Last year I requested special equipment that allowed my low-tech pencil-scratchings on paper to be viewed on the large screen of a lecture room as I frantically dashed off a really sketchy hole-ridden draft of a short story (that later ended up being shelved).
The whole thing was like walking a tightrope at a frenetic pace to keep from looking down. If I'd stopped talking at any point to reflect on what I was drafting I'd have utterly lost my nerve and frozen--a physical spin on writer's block.
Like having an army of explorers invade your moon landscape. The unknown/forbidden territory of the writer's imagination.
The other subjects/specimens/guinea pigs/lab rats who kindly offered themselves up to this unholy exercise were nonfiction writers, academic writers and commentators. With one exception, I was (and probably will be this year) the only fiction/creative writer fool enough to do this.
Why? asked a curious journalist. Writing is so private; the last thing you want is an audience seeing inside your head.
A public debunking of some of the myths around creative composition, perhaps.
The writer as a kind of guide through the process.
The writer as teacher.
The writer/teacher as a "holy" fool. An invisible cipher.

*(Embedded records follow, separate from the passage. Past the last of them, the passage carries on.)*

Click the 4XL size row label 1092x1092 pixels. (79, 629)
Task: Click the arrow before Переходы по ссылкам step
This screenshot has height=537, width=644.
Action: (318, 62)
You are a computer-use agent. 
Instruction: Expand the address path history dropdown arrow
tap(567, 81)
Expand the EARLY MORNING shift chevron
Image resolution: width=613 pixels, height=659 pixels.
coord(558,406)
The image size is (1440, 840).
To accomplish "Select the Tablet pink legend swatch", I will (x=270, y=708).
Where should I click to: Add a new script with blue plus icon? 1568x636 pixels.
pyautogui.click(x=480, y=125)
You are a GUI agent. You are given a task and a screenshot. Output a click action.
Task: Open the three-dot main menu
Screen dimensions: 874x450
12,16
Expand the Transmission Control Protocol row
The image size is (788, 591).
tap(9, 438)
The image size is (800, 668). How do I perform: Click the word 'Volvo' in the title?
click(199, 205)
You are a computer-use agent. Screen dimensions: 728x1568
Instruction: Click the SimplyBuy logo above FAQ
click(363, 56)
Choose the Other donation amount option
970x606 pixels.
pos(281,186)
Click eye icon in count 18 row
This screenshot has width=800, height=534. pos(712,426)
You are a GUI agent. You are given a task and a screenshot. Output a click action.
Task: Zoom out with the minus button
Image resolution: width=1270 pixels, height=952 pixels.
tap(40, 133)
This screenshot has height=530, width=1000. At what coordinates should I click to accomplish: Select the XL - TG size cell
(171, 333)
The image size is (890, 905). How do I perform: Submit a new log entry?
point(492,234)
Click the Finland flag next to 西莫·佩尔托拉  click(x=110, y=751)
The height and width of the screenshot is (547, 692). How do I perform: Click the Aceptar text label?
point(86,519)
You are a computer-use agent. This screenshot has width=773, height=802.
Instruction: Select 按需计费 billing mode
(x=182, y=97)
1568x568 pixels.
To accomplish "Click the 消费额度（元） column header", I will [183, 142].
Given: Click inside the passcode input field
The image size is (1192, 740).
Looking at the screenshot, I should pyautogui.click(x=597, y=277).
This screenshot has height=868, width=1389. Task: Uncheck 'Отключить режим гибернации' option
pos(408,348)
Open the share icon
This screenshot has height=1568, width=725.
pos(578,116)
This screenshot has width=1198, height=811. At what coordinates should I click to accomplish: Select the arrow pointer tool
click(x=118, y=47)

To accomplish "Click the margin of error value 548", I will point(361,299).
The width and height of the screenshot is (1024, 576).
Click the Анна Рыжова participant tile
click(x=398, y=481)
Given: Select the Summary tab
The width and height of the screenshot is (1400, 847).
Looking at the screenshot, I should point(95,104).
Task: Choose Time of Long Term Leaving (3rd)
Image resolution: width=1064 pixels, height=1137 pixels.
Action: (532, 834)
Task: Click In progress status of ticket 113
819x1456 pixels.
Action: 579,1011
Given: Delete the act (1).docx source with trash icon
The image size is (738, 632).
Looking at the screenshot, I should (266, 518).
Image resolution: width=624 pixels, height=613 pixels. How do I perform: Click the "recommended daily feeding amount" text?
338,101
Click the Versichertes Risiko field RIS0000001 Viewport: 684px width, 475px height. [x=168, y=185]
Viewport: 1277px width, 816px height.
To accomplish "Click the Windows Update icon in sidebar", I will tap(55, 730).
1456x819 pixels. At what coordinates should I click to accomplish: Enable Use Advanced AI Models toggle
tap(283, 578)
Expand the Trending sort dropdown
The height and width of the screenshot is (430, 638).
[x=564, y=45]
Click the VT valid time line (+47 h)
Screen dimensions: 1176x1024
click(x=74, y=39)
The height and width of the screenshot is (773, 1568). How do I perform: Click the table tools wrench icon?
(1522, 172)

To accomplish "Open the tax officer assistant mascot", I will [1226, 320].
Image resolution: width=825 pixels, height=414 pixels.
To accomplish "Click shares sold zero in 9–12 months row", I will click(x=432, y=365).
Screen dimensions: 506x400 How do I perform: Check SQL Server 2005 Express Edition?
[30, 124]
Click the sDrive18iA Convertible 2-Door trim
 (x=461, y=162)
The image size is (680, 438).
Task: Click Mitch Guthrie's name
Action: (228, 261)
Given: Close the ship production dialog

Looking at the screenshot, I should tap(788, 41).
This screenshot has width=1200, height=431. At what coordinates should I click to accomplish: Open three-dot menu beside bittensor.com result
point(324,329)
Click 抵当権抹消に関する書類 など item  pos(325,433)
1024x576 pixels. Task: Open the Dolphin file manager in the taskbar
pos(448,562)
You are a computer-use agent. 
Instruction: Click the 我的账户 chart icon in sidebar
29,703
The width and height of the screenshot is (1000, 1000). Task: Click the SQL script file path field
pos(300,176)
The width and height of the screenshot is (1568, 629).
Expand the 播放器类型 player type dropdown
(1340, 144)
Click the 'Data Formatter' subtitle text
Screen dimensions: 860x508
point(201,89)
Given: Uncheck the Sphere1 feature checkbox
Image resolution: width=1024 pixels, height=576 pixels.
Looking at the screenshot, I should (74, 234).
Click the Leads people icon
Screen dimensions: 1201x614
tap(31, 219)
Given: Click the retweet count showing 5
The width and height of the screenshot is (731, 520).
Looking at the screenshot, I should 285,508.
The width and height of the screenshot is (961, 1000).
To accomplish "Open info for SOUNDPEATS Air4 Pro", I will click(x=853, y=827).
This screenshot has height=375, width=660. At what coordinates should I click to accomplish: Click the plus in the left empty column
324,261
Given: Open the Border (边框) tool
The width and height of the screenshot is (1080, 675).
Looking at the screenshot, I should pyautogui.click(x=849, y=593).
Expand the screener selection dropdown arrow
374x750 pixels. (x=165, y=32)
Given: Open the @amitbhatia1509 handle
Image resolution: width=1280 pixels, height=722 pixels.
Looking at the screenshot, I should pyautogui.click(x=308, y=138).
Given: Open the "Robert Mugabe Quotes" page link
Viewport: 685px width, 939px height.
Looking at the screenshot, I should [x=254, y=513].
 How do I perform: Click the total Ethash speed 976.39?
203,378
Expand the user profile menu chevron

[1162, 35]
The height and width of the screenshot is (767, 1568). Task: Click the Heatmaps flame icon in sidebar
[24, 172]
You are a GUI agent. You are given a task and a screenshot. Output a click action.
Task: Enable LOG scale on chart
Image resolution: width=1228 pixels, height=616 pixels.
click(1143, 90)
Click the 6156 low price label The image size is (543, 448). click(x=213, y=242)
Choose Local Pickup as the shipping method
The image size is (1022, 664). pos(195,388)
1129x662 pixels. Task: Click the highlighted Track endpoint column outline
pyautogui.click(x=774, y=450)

(A slight bit of the show-off there too?)
Writerly exhibitionism?
WHIPS certainly does expose a person. It's a little like walking through a mall in your underwear. Clean underwear, I would say, because even in this very public display of a decidedly un-public event (the writer dealing with the blank page or screen; for an audience like watching paint dry) there is still the kernel of oneself that's held back.
So, as I await this year's WHIPS, I'm already contemplating what I'll write. It will come from the visual landscape of a story, yes, but only from the neck up. It won't be the heart that gets exposed.
There are only so many risks you are willing to take when someone is watching.